Monday, January 13, 2014

Neophylax consimilis: Is it the most common Uenoid caddisfly that I see?

I think that it is -- but that's probably because of the streams that I frequent come winter.

Back to Sugar Hollow this morning: the small streams in Sugar Hollow are the "only show in town" at the moment with heavy rains making larger streams (2nd and 3rd order) too high and too fast.  Even the Moormans trib that I went to today was higher than normal.

I found two Uenoids on rocks near the shore, both were N. consimilis.   I find N. consimilis in all of the small streams I visit in Sugar Hollow; in the Rapidan River; the upper South River before Entry Run; and the upper Doyles River.  At a lot of my sites, it's the only Uenoid caddisfly species I see.   Last year, further up on the same stream I went to today, I found N. consimilis, N. aniqua and N. mitchelli  (see the posting of 2/21/13).   Consimilis in 1st order streams is normally found further downstream than aniqua and mitchelli, both slightly less tolerant species.  (Aniqua and mitchelli are 0.0; consimilis is 0.3.)

N. consimilis is one of the species with ventral clavate gills, and the head is either uniformly dark brown, or mostly brown with a pale spot/area/stripe on the head.

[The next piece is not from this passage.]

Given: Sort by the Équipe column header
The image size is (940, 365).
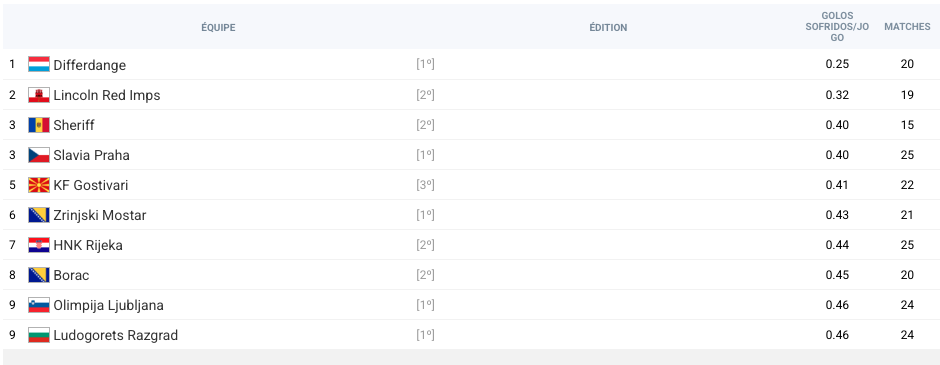Looking at the screenshot, I should (x=218, y=28).
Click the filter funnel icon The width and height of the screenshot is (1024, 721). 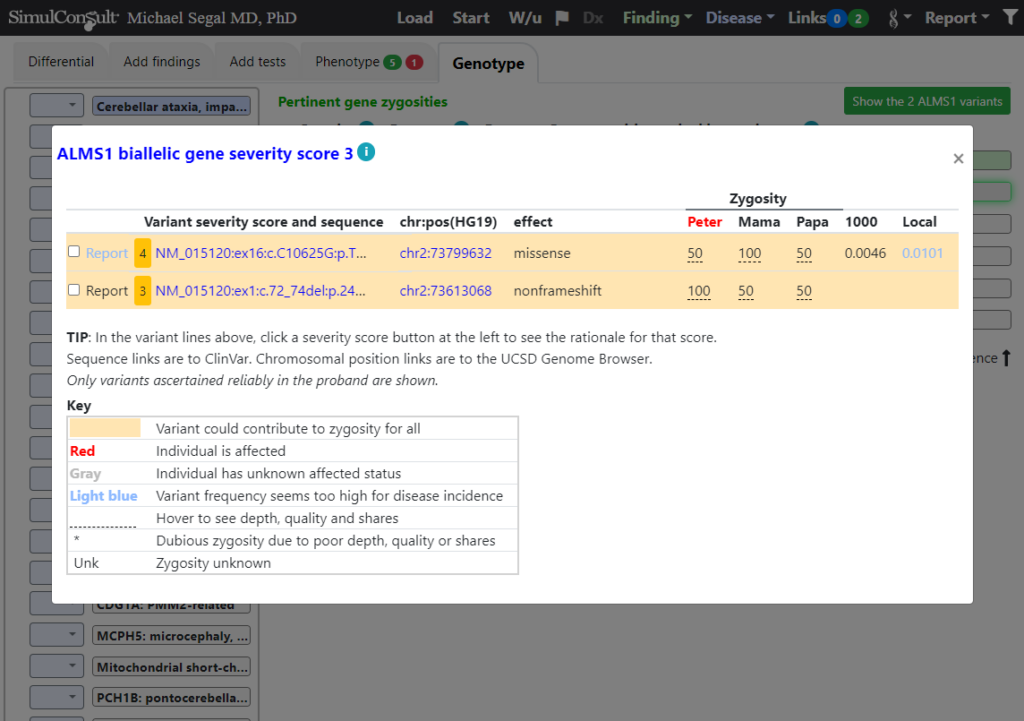pos(1009,18)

The reddish orange spot on the head of the consimilis that I found this morning was easy to see -- no microscope needed.

But there is something else that, for me at least, gives this species away.   The larvae tend to make a "blocky" looking case, a rectangular shape which tapers very little.  Look at the N. consimilis Uenoids in the entry I posted last week from South River and Entry Run.  And here are some more.

1/4/12: South River

1/18/12: from another small stream in Sugar Hollow

And 1/6/13: Rapidan River

Now be careful, not every N. consimilis makes this kind of case.  Note the other consimilis that I found this morning.

Still, when I see that fairly large, rectangular case, I have a good idea of the type of Uenoid I'll be finding inside.

Other photos:

1. A small winter stonefly, Paracapnia angulata.  The stream where I normally find this unusual species is on the other side of the valley -- but not far away.

Note the rear wing pads: they're rounded at the bottom (and hairy!), not the truncate shape of Allocapnia nymphs.

2. And the Perlodid stonefly I've seen quite often in Sugar Hollow this season, Malirekus hastatus.


Pretty spot.

I'll probably be back to Sugar Hollow later on in the week, and I'll probably see N. consimilis!